PROBLEM: Every line of the data below needs to be reproduced exactly.

* * * * * * *

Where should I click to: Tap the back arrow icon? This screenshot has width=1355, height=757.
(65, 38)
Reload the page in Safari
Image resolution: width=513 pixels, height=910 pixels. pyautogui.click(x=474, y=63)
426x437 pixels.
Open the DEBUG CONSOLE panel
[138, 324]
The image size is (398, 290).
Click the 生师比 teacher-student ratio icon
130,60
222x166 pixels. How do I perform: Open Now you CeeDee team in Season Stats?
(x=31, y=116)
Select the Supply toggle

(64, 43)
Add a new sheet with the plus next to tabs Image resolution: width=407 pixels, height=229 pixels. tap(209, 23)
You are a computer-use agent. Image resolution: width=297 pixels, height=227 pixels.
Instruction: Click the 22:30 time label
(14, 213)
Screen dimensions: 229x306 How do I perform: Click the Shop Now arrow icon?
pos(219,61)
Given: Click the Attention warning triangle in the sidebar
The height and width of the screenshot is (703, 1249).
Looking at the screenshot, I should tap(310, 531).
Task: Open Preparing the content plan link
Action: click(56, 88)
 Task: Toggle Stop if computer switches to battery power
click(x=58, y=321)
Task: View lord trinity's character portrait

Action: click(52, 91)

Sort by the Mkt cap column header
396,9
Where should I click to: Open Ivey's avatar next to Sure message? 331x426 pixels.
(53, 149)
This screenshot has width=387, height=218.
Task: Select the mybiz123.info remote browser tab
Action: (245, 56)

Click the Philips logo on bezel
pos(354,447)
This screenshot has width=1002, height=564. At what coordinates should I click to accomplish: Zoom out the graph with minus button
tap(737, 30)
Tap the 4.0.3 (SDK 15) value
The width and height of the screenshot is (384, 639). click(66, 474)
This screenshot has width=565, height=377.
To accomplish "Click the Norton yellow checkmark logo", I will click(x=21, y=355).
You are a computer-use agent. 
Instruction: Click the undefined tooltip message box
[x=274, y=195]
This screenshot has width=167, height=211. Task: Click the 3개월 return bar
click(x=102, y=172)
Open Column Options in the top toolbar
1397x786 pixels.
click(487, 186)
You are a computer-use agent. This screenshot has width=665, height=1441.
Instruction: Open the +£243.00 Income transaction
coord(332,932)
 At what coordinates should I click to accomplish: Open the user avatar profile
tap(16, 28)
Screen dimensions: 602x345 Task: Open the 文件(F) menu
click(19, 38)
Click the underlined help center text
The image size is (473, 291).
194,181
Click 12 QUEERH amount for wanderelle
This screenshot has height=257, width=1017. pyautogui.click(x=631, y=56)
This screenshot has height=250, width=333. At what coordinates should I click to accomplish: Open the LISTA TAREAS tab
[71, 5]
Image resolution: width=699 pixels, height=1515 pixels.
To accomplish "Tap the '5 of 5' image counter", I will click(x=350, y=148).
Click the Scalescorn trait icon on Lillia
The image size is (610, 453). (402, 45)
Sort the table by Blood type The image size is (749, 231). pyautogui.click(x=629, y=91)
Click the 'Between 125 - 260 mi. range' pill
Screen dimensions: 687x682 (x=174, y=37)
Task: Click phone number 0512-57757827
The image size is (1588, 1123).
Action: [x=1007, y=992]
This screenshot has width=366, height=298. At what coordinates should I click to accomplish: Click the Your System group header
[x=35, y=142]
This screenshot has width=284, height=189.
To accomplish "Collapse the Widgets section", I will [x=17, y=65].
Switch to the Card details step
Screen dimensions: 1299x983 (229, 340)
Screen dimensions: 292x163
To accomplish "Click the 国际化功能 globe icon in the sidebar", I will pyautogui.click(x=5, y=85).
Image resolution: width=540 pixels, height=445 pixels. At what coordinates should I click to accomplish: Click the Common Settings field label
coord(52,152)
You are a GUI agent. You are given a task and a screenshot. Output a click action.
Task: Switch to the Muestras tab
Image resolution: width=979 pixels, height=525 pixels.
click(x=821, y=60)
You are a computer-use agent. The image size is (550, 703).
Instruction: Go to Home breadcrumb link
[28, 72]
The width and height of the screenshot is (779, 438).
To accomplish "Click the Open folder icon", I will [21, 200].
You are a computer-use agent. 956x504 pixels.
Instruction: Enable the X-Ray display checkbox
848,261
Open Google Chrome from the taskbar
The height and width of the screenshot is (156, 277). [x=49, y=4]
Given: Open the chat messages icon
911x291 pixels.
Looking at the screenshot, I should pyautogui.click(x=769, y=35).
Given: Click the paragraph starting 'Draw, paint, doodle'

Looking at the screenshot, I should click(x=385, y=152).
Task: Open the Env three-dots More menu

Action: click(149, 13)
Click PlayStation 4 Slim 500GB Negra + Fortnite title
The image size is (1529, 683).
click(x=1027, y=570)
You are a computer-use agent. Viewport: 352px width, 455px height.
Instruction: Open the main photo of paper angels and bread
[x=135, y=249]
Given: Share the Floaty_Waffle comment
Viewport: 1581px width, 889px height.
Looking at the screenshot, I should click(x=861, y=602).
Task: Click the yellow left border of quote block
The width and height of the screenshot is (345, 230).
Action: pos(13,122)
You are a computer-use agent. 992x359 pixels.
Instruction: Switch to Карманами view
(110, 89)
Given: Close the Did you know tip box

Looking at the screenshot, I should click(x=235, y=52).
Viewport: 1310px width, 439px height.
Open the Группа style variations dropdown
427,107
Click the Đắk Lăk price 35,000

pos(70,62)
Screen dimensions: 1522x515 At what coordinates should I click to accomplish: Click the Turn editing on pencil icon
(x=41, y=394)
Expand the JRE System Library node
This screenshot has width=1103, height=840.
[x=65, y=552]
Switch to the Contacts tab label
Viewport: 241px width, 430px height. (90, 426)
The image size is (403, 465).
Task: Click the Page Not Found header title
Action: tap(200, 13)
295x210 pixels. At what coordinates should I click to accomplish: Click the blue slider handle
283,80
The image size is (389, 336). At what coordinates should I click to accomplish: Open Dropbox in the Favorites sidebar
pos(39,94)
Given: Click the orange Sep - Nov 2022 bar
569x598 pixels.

* * * * * * *

RESPONSE BOX:
Where should I click to: Tap the back arrow icon? This screenshot has width=1355, height=757.
(65, 38)
Reload the page in Safari
Image resolution: width=513 pixels, height=910 pixels. pyautogui.click(x=474, y=63)
426x437 pixels.
Open the DEBUG CONSOLE panel
[138, 324]
The image size is (398, 290).
Click the 生师比 teacher-student ratio icon
130,60
222x166 pixels. How do I perform: Open Now you CeeDee team in Season Stats?
(x=31, y=116)
Select the Supply toggle

(64, 43)
Add a new sheet with the plus next to tabs Image resolution: width=407 pixels, height=229 pixels. tap(209, 23)
You are a computer-use agent. Image resolution: width=297 pixels, height=227 pixels.
Instruction: Click the 22:30 time label
(14, 213)
Screen dimensions: 229x306 How do I perform: Click the Shop Now arrow icon?
pos(219,61)
Given: Click the Attention warning triangle in the sidebar
The height and width of the screenshot is (703, 1249).
Looking at the screenshot, I should tap(310, 531).
Task: Open Preparing the content plan link
Action: click(56, 88)
 Task: Toggle Stop if computer switches to battery power
click(x=58, y=321)
Task: View lord trinity's character portrait

Action: click(52, 91)

Sort by the Mkt cap column header
396,9
Where should I click to: Open Ivey's avatar next to Sure message? 331x426 pixels.
(53, 149)
This screenshot has width=387, height=218.
Task: Select the mybiz123.info remote browser tab
Action: (245, 56)

Click the Philips logo on bezel
pos(354,447)
This screenshot has width=1002, height=564. At what coordinates should I click to accomplish: Zoom out the graph with minus button
tap(737, 30)
Tap the 4.0.3 (SDK 15) value
The width and height of the screenshot is (384, 639). click(66, 474)
This screenshot has width=565, height=377.
To accomplish "Click the Norton yellow checkmark logo", I will click(x=21, y=355).
You are a computer-use agent. 
Instruction: Click the undefined tooltip message box
[x=274, y=195]
This screenshot has width=167, height=211. Task: Click the 3개월 return bar
click(x=102, y=172)
Open Column Options in the top toolbar
1397x786 pixels.
click(487, 186)
You are a computer-use agent. This screenshot has width=665, height=1441.
Instruction: Open the +£243.00 Income transaction
coord(332,932)
 At what coordinates should I click to accomplish: Open the user avatar profile
tap(16, 28)
Screen dimensions: 602x345 Task: Open the 文件(F) menu
click(19, 38)
Click the underlined help center text
The image size is (473, 291).
194,181
Click 12 QUEERH amount for wanderelle
This screenshot has height=257, width=1017. pyautogui.click(x=631, y=56)
This screenshot has height=250, width=333. At what coordinates should I click to accomplish: Open the LISTA TAREAS tab
[71, 5]
Image resolution: width=699 pixels, height=1515 pixels.
To accomplish "Tap the '5 of 5' image counter", I will click(x=350, y=148).
Click the Scalescorn trait icon on Lillia
The image size is (610, 453). (402, 45)
Sort the table by Blood type The image size is (749, 231). pyautogui.click(x=629, y=91)
Click the 'Between 125 - 260 mi. range' pill
Screen dimensions: 687x682 (x=174, y=37)
Task: Click phone number 0512-57757827
The image size is (1588, 1123).
Action: [x=1007, y=992]
This screenshot has width=366, height=298. At what coordinates should I click to accomplish: Click the Your System group header
[x=35, y=142]
This screenshot has width=284, height=189.
To accomplish "Collapse the Widgets section", I will [x=17, y=65].
Switch to the Card details step
Screen dimensions: 1299x983 (229, 340)
Screen dimensions: 292x163
To accomplish "Click the 国际化功能 globe icon in the sidebar", I will pyautogui.click(x=5, y=85).
Image resolution: width=540 pixels, height=445 pixels. At what coordinates should I click to accomplish: Click the Common Settings field label
coord(52,152)
You are a GUI agent. You are given a task and a screenshot. Output a click action.
Task: Switch to the Muestras tab
Image resolution: width=979 pixels, height=525 pixels.
click(x=821, y=60)
You are a computer-use agent. The image size is (550, 703).
Instruction: Go to Home breadcrumb link
[28, 72]
The width and height of the screenshot is (779, 438).
To accomplish "Click the Open folder icon", I will [21, 200].
You are a computer-use agent. 956x504 pixels.
Instruction: Enable the X-Ray display checkbox
848,261
Open Google Chrome from the taskbar
The height and width of the screenshot is (156, 277). [x=49, y=4]
Given: Open the chat messages icon
911x291 pixels.
Looking at the screenshot, I should pyautogui.click(x=769, y=35).
Given: Click the paragraph starting 'Draw, paint, doodle'

Looking at the screenshot, I should click(x=385, y=152).
Task: Open the Env three-dots More menu

Action: click(149, 13)
Click PlayStation 4 Slim 500GB Negra + Fortnite title
The image size is (1529, 683).
click(x=1027, y=570)
You are a computer-use agent. Viewport: 352px width, 455px height.
Instruction: Open the main photo of paper angels and bread
[x=135, y=249]
Given: Share the Floaty_Waffle comment
Viewport: 1581px width, 889px height.
Looking at the screenshot, I should click(x=861, y=602).
Task: Click the yellow left border of quote block
The width and height of the screenshot is (345, 230).
Action: pos(13,122)
You are a computer-use agent. 992x359 pixels.
Instruction: Switch to Карманами view
(110, 89)
Given: Close the Did you know tip box

Looking at the screenshot, I should click(x=235, y=52).
Viewport: 1310px width, 439px height.
Open the Группа style variations dropdown
427,107
Click the Đắk Lăk price 35,000

pos(70,62)
Screen dimensions: 1522x515 At what coordinates should I click to accomplish: Click the Turn editing on pencil icon
(x=41, y=394)
Expand the JRE System Library node
This screenshot has width=1103, height=840.
[x=65, y=552]
Switch to the Contacts tab label
Viewport: 241px width, 430px height. (90, 426)
The image size is (403, 465).
Task: Click the Page Not Found header title
Action: tap(200, 13)
295x210 pixels. At what coordinates should I click to accomplish: Click the blue slider handle
283,80
The image size is (389, 336). At what coordinates should I click to accomplish: Open Dropbox in the Favorites sidebar
pos(39,94)
Given: Click the orange Sep - Nov 2022 bar
569x598 pixels.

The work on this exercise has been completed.